**Material supplied:**
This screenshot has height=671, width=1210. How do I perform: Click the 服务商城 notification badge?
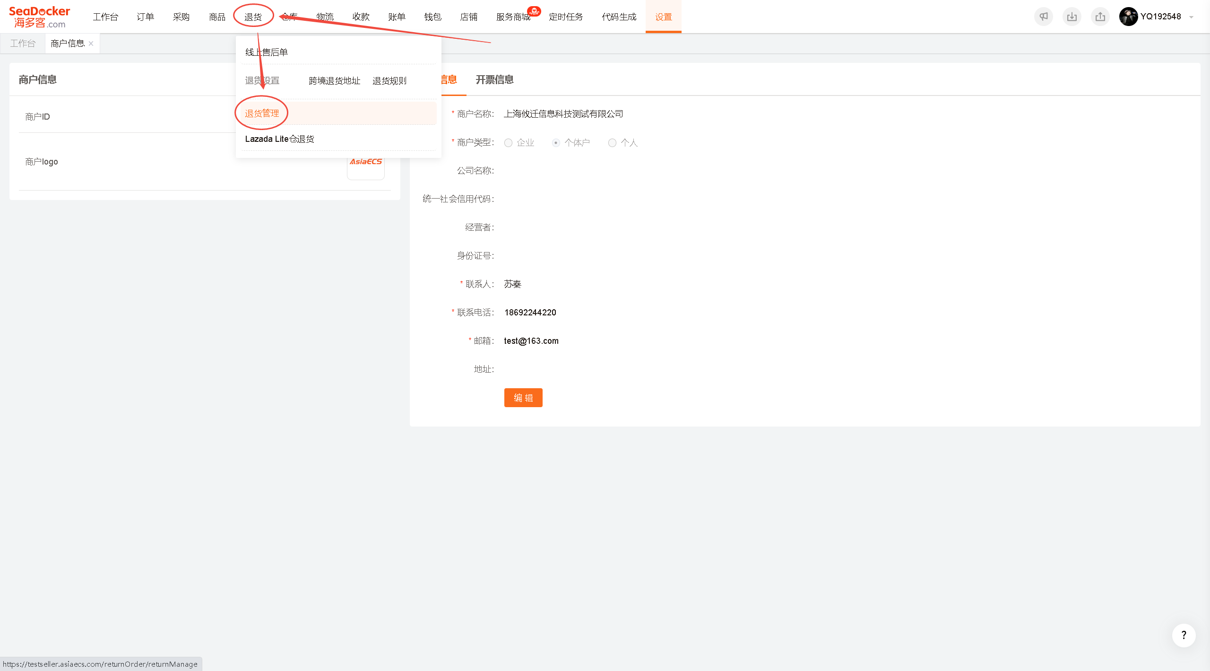(534, 11)
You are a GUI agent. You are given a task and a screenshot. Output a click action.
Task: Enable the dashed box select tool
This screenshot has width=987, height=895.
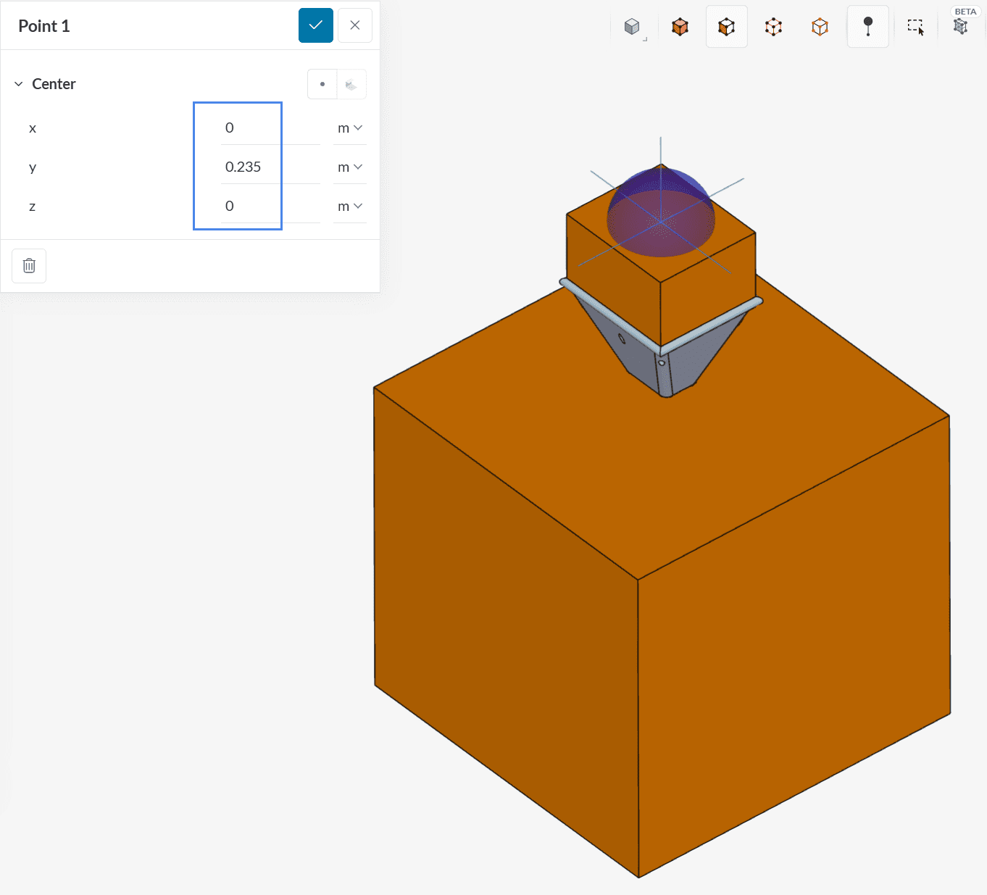pyautogui.click(x=915, y=28)
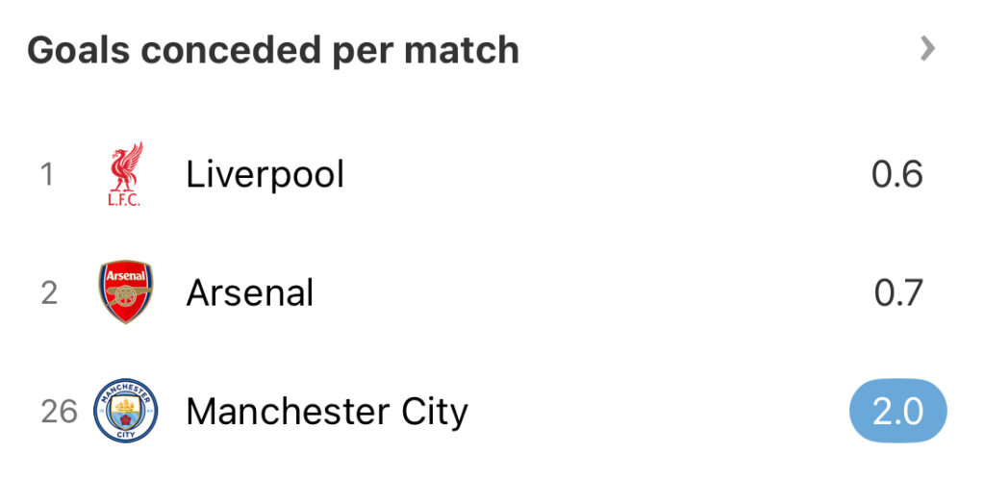The height and width of the screenshot is (479, 985).
Task: Open the Liverpool team name
Action: click(265, 174)
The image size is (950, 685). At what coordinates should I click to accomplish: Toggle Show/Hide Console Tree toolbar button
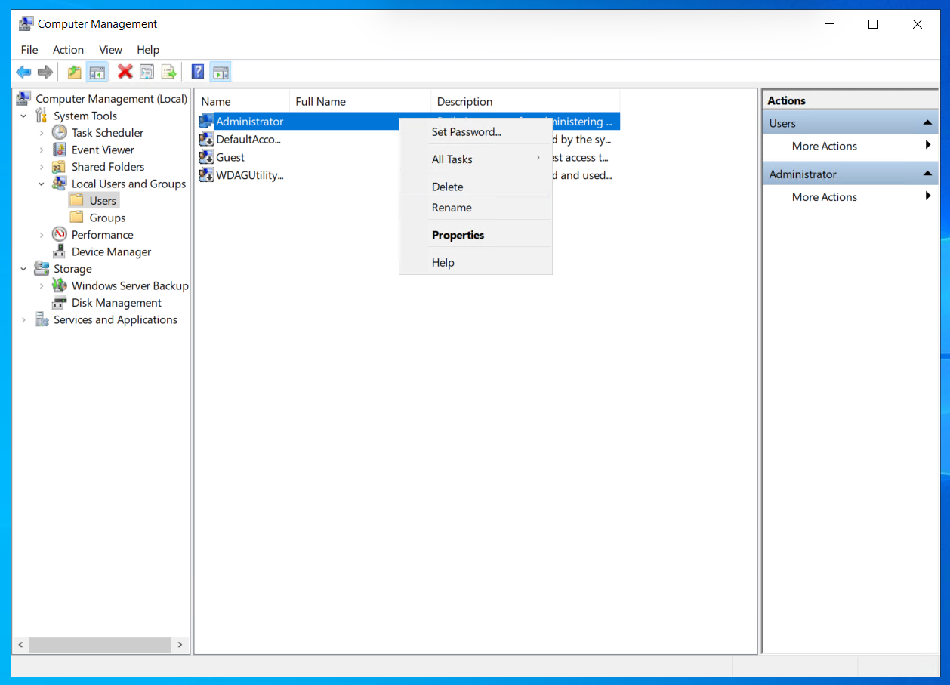point(97,72)
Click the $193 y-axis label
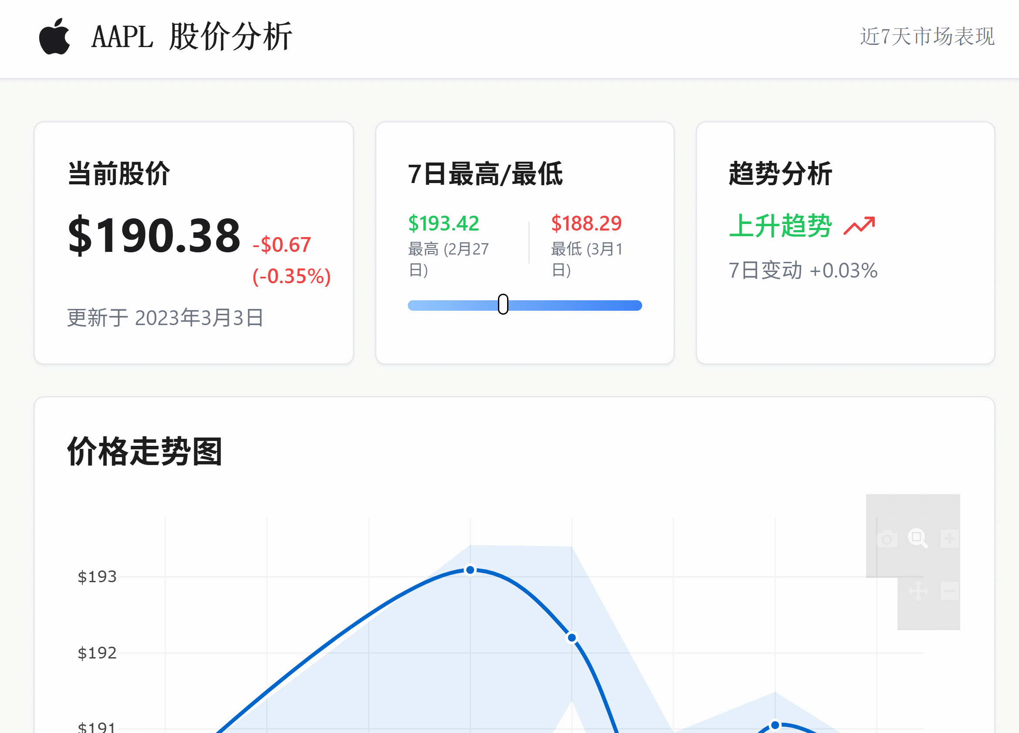1019x733 pixels. point(97,577)
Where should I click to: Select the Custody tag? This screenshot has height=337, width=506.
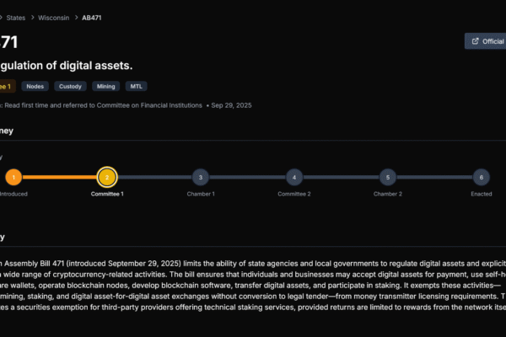point(70,86)
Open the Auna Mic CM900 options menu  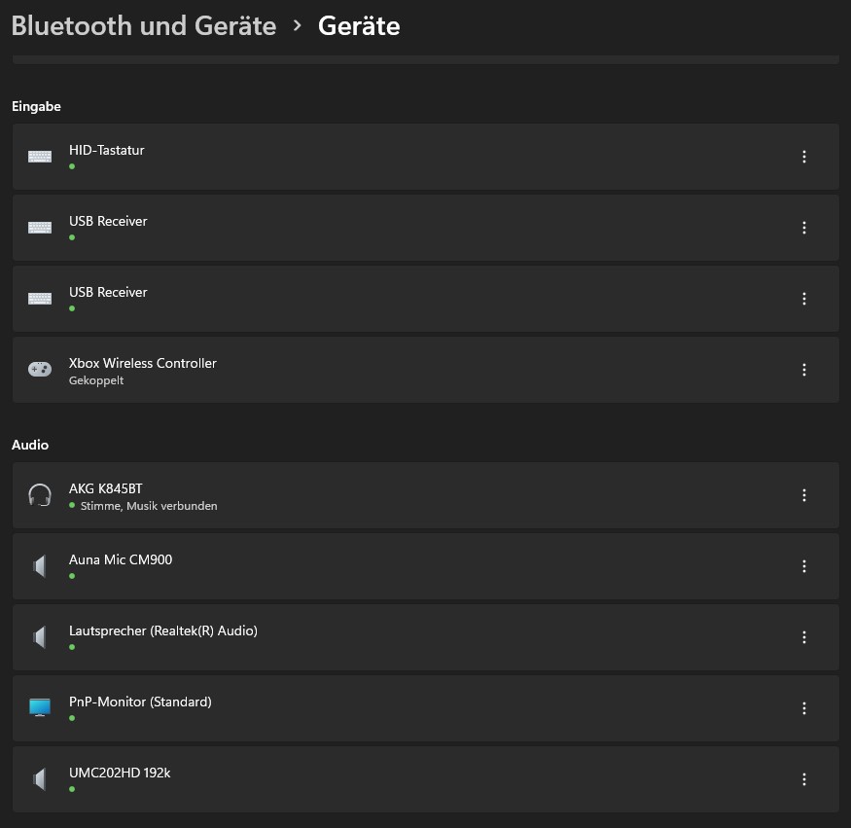click(804, 566)
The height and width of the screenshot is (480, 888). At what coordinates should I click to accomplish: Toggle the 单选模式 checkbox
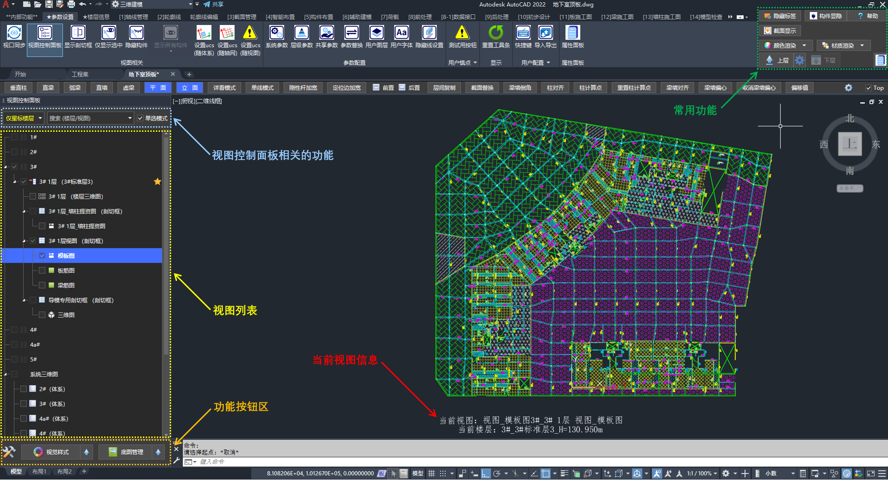[x=141, y=118]
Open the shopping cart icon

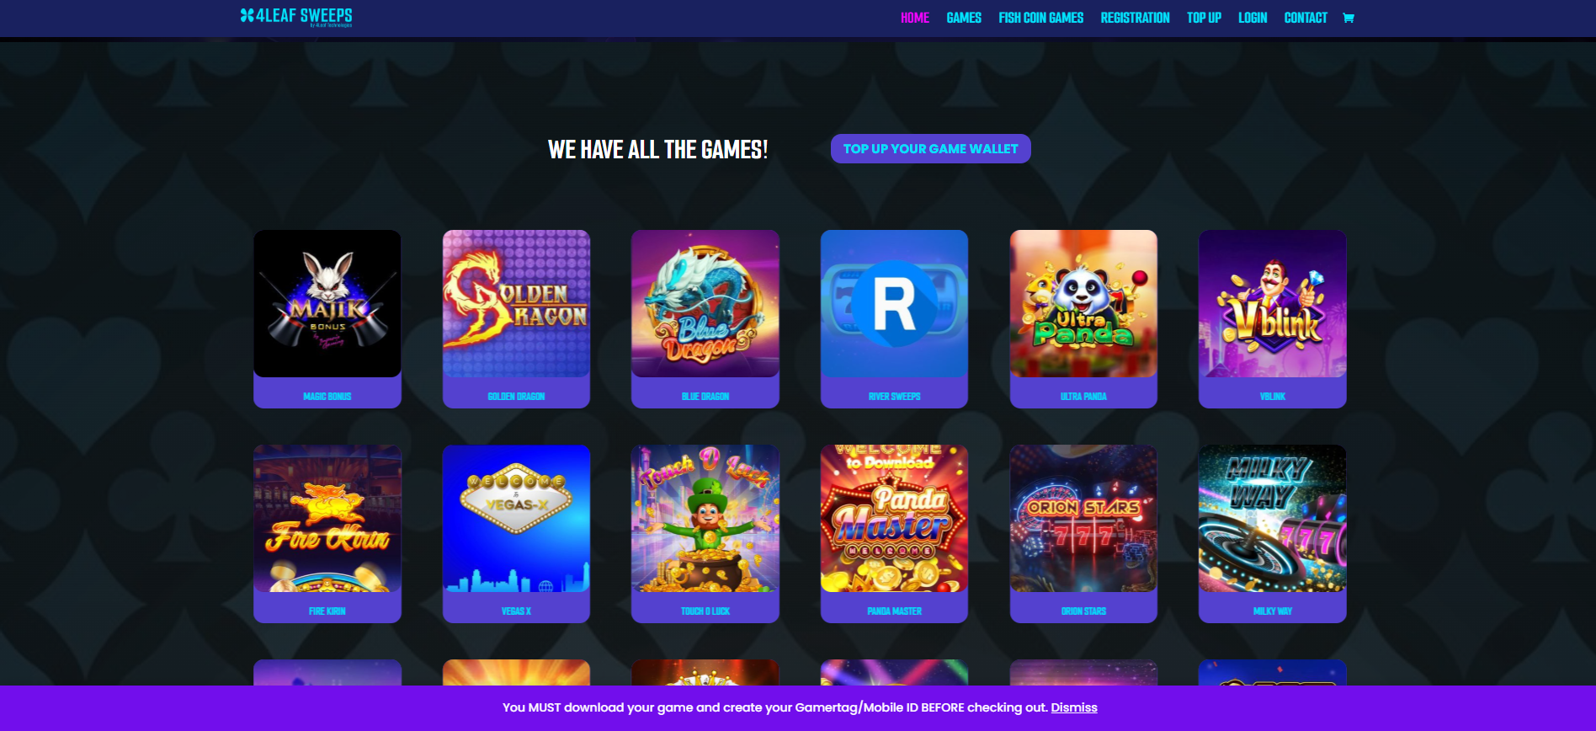click(x=1348, y=18)
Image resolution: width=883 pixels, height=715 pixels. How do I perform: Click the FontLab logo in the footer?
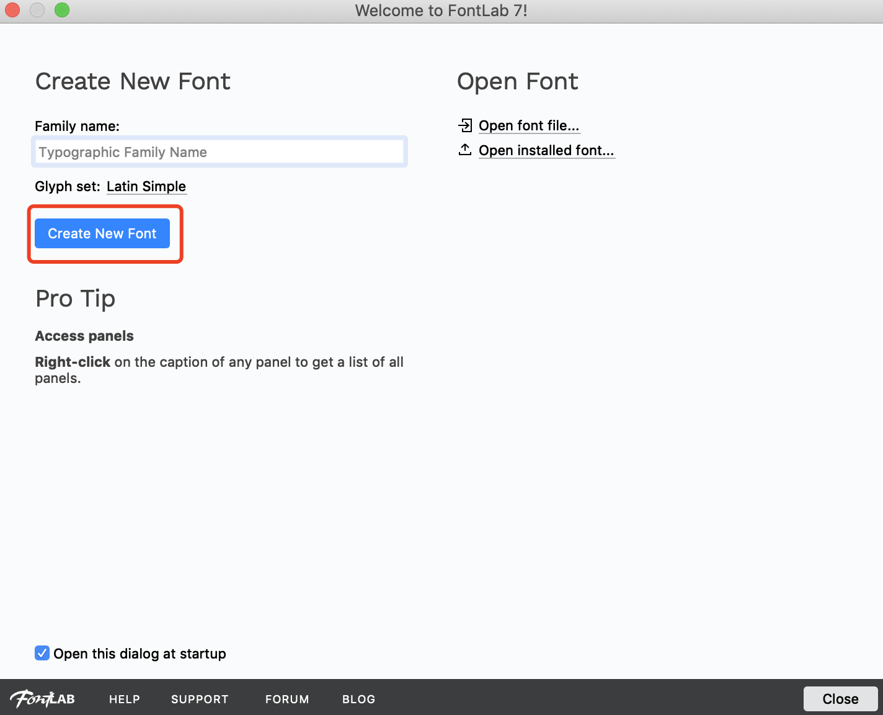point(42,699)
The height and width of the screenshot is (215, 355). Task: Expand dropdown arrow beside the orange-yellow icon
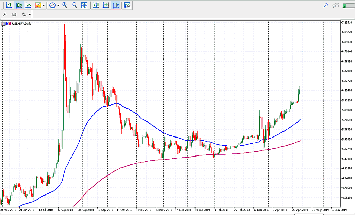click(x=44, y=5)
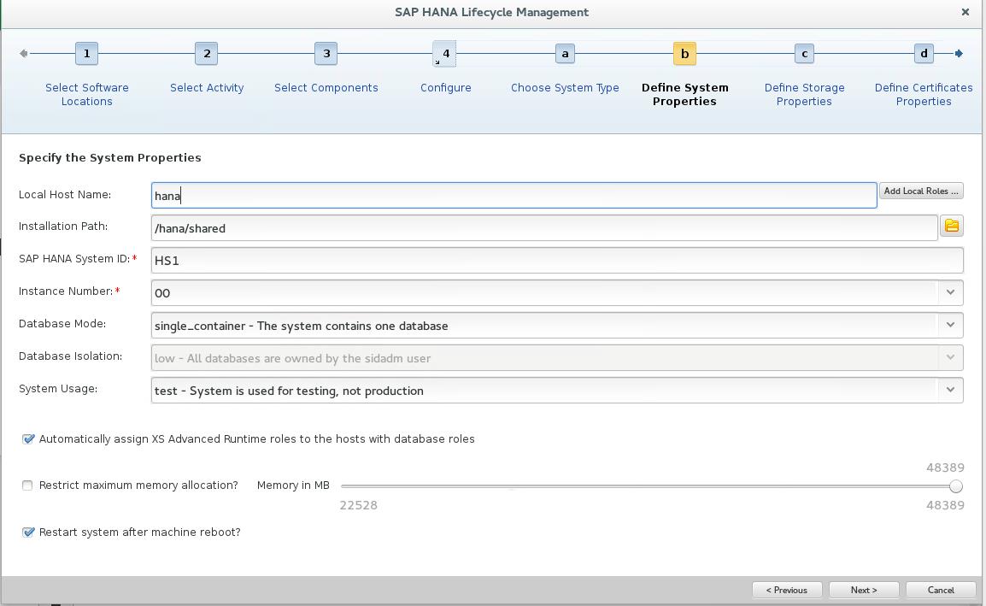
Task: Uncheck restart system after machine reboot
Action: [27, 532]
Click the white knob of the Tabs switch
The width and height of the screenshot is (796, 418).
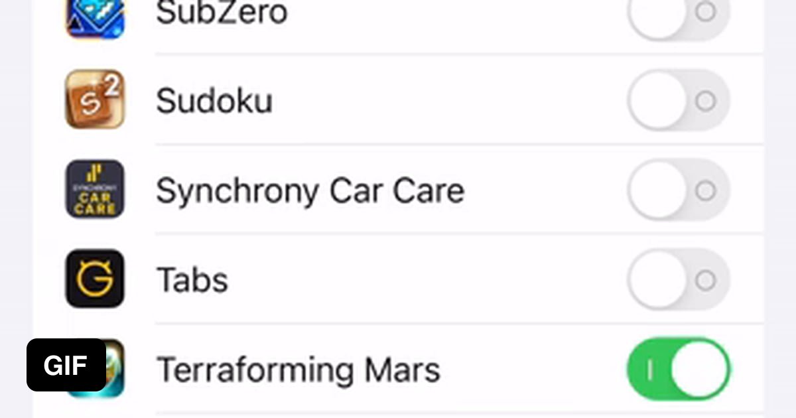(x=657, y=280)
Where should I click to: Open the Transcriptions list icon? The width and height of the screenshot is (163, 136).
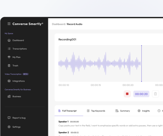9,49
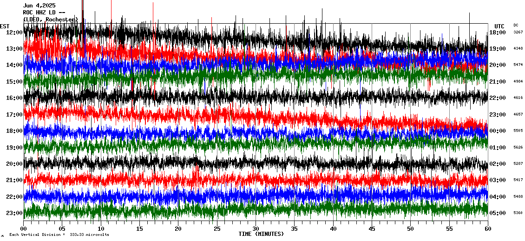Screen dimensions: 525x241
Task: Click the 30 minute tick on time axis
Action: tap(255, 229)
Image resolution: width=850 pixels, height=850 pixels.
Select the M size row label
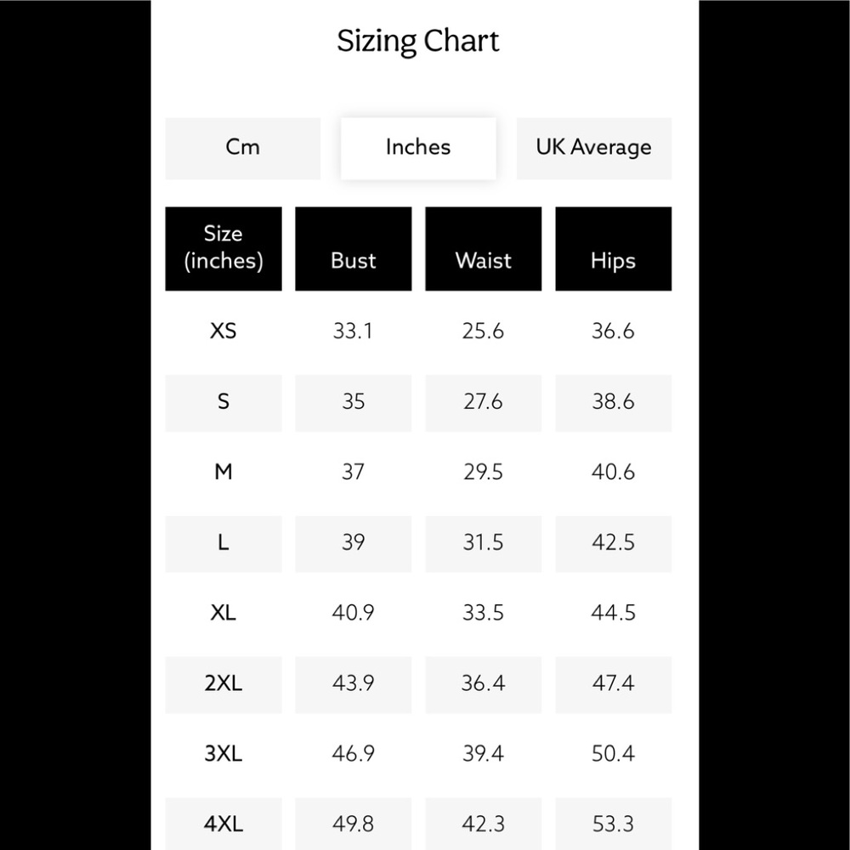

**What is being asked:** A word-for-word copy of the lines from the one with "Image resolution: width=850" through the last line of the data above is required, with both end lines included and no pictures.

**Exercise solution:**
Image resolution: width=850 pixels, height=850 pixels.
Select the M size row label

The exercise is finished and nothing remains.